------ Document passage ------

Now that 1990 is over, it's time to get set for all those centennials and other major anniversaries that will be coming up in the next few years.

Of course the biggest celebration on the horizon is the 500th anniversary of Columbus' voyage to the New World ("In 1492, Columbus sailed the ocean blue"). Once planning for that momentous event is under control, the 1990s will feature clear sailing for some lesser events, such as those detailed below.

The decade that began 100 years ago crackled and popped with fun. The golden 1890s were a time of barbershop songs and handlebar mustaches, bustles and bikes, band shells in the parks, boats on the bay and trolleys in the town.

The decade was also rich in major events, including the debut of the game of basketball in 1891 and the first pro football game, played in 1895. Here are some other ready candidates (local and national) for celebrations of 100th anniversaries and more.

1891: Baltimore city starts regular cable car service on May 23. On June 8, the Maryland Historical Society admits its first female member.

1892: Take your pick: The Maryland Training School for Nurses graduates its first class, the Har Sinai Congregation turns 150 (making it 250 in 1992), and the Colonial Dames of Maryland holds its first meeting. All three will have to compete with mountains of stuff about Columbus.

1893: The Johns Hopkins School of Medicine opens with 16 students, three of them women. Baltimore's new Oheb Shalom Temple is dedicated.

1894: The Orioles win their first National League pennant, an act they will repeat, astonishingly, in 1895 and 1896. "Every Oriole regular hit over .300 in the 1894 season," a veteran sports reporter once noted, adding that as a team they batted an average of .328! (I propose three minutes of silence when the new stadium opens, one for each championship year of the 1890s team.)

------ Supplied information ------

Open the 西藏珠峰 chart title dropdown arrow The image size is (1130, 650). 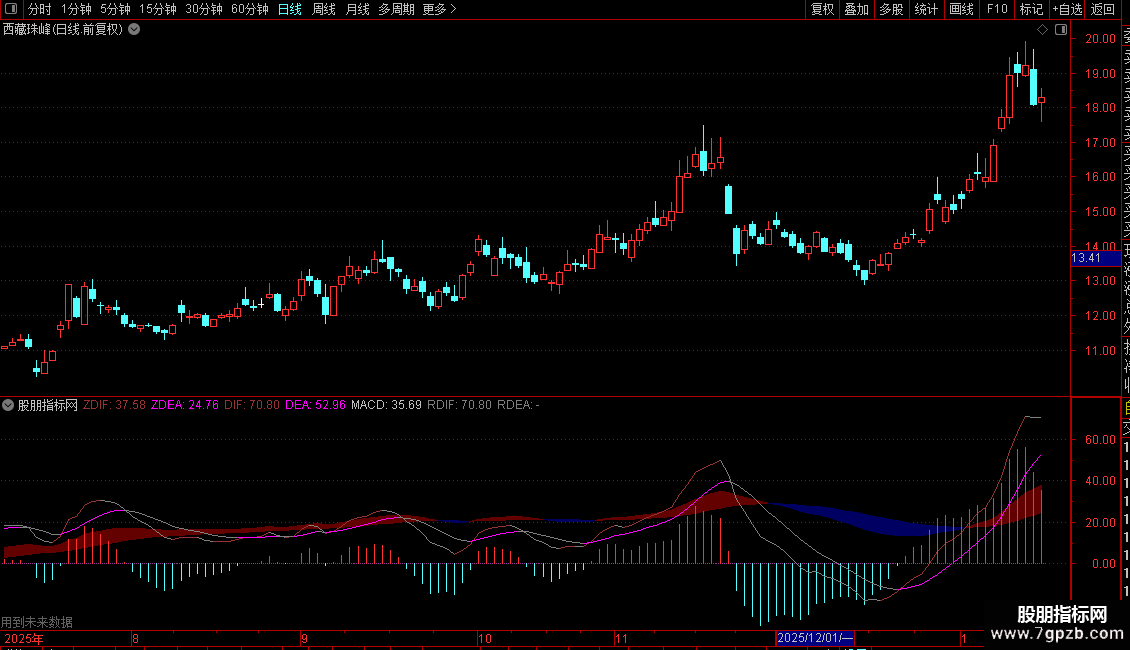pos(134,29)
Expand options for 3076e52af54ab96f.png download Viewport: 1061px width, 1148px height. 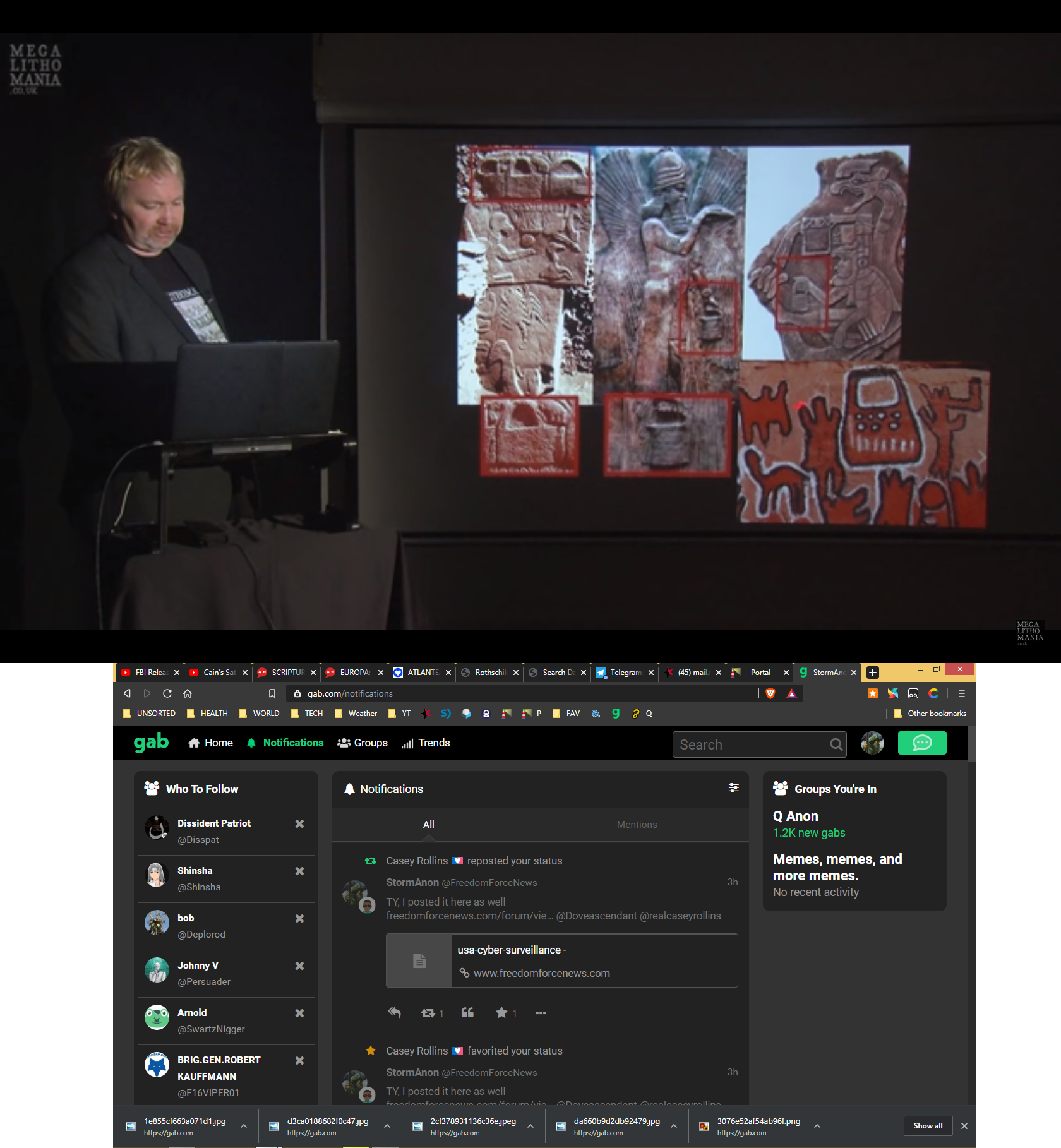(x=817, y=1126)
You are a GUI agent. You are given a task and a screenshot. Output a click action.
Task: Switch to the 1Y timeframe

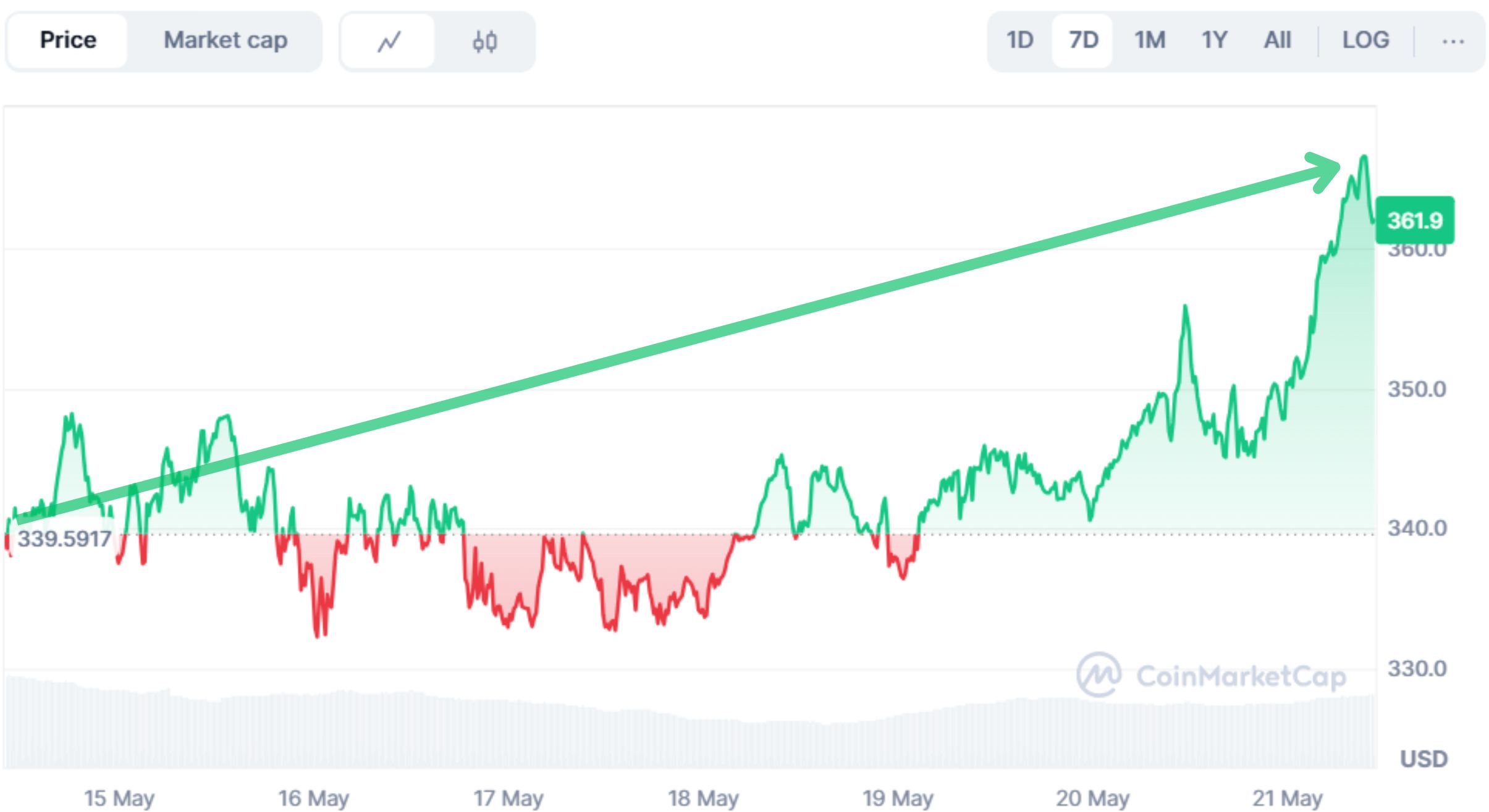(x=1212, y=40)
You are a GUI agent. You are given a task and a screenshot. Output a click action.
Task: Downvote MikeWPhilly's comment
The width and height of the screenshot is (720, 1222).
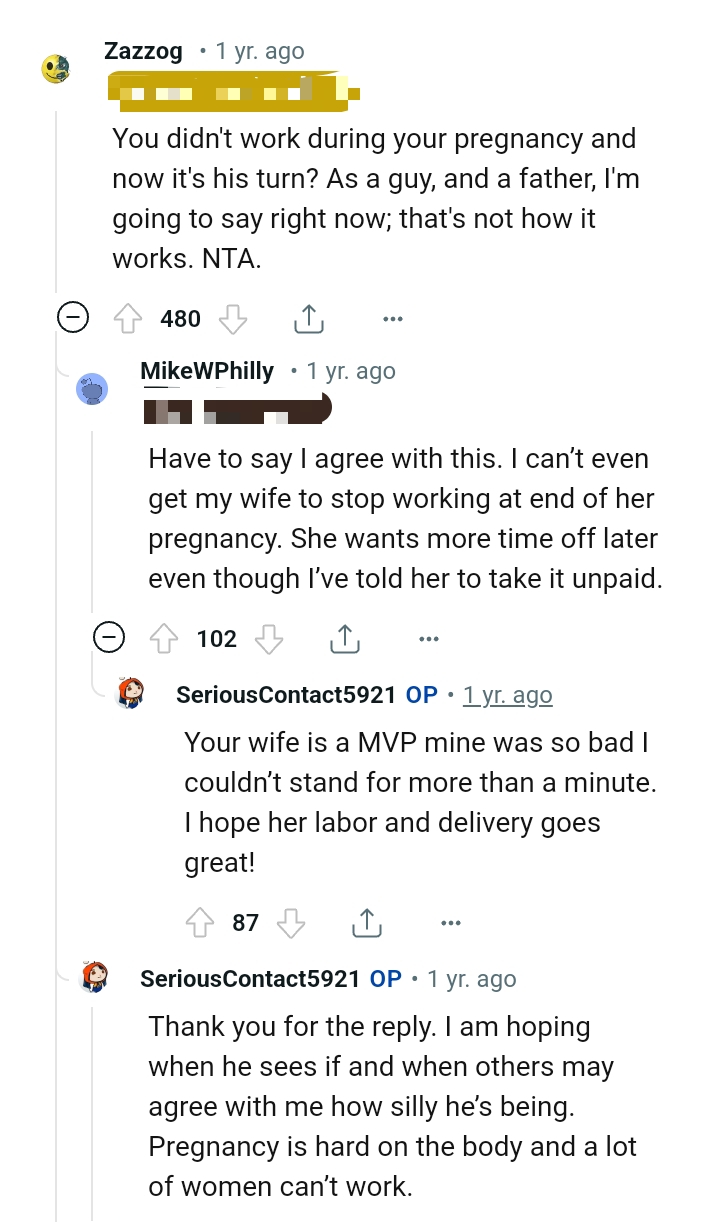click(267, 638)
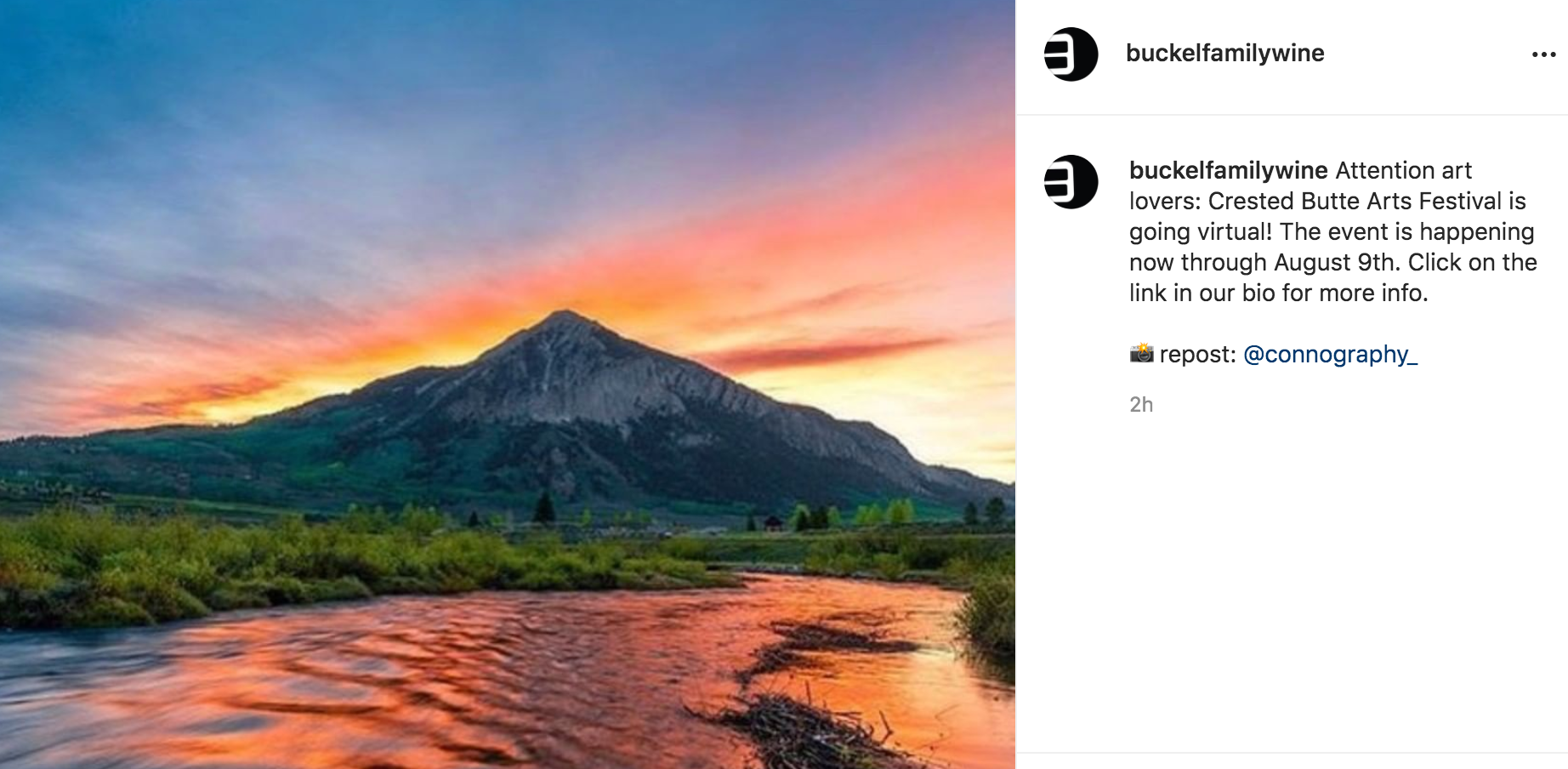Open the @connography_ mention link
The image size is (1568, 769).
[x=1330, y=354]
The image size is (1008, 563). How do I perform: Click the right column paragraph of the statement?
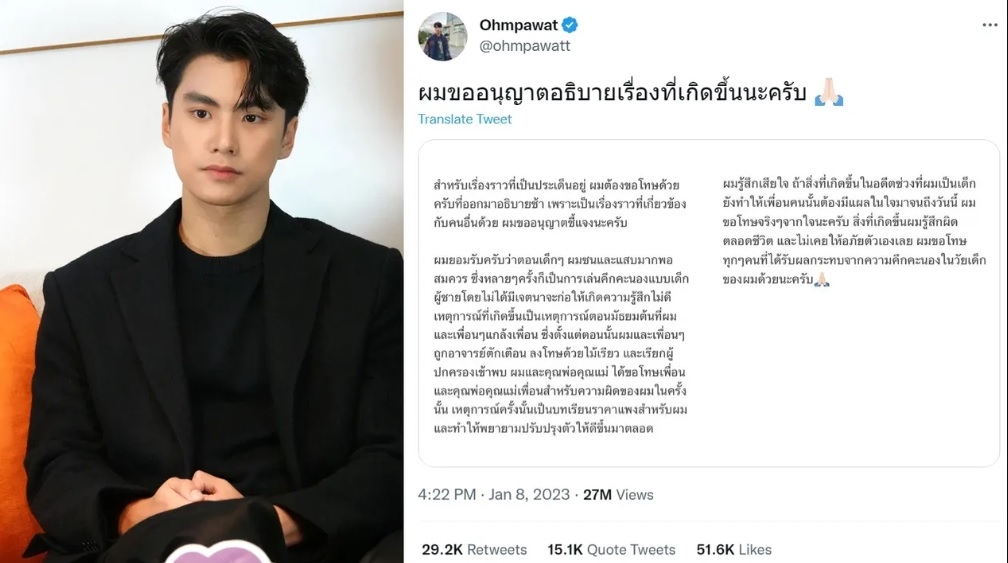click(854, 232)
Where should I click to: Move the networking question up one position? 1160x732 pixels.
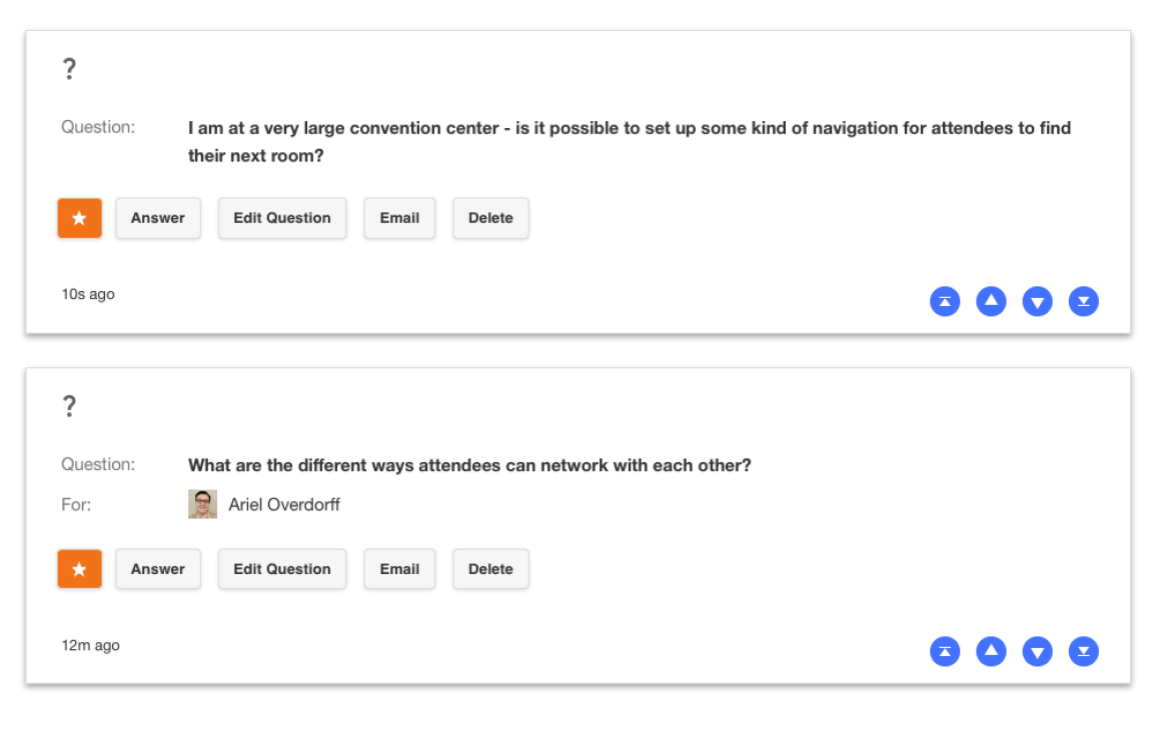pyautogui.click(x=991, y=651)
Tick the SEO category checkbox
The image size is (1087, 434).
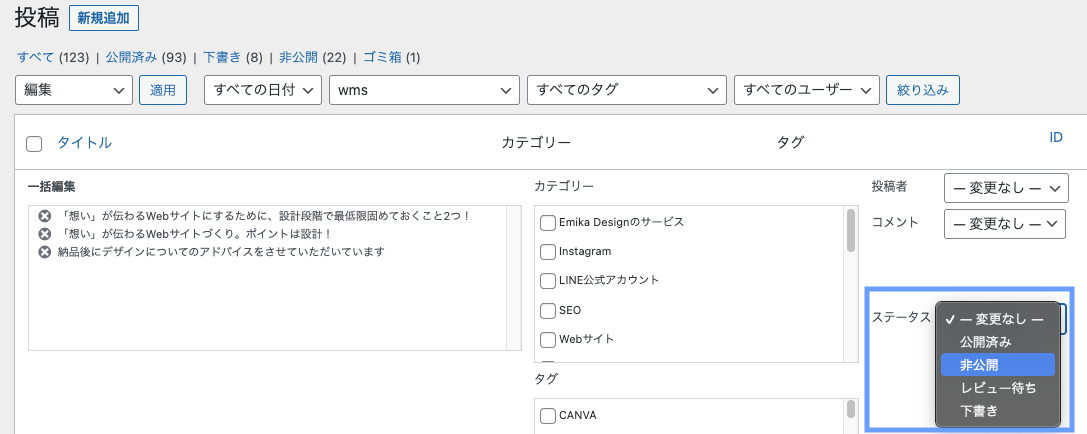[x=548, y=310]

------

Assigned task 1 | In the piece on 1890s anniversaries, how many students did the Johns Hopkins School of Medicine open with in 1893?
Assigned task 2 | Pick up the piece on 1890s anniversaries after its 1894 entry and continue it.

Written response 1 | It opened with 16 students, three of them women.

Written response 2 |
1895: The town of Oxford turns 200 years old and holds a "shore festival" in its own honor. What will ritzy, secluded Oxford do in 1995 for its 300th anniversary?

1896: The first 45-star flags are hoisted over Fort McHenry and the U.S. Capitol as Utah enters the Union.

1897: Baltimore begins its postal delivery service by streetcar for the first time.

1898: It's a teary time in Annapolis as the entire graduating class at the Naval Academy skips graduation, is sworn in (as ladies swoon) and heads for the war with Spain.

1899: A landmark year for giving. Henry Walters, art tycoon, sheds $45,000 to found the city's municipal bath system, and Mrs. Benjamin Newcomer of Baltimore gives $10,000 for the establishment of a Maryland tuberculosis hospital.

1900: The U.S. Treasury, believe it or not, produces a thumping surplus of $80 million. And Baltimore city gets its 500,000th citizen in a census count. A year for superlatives, and the beginning of a new century.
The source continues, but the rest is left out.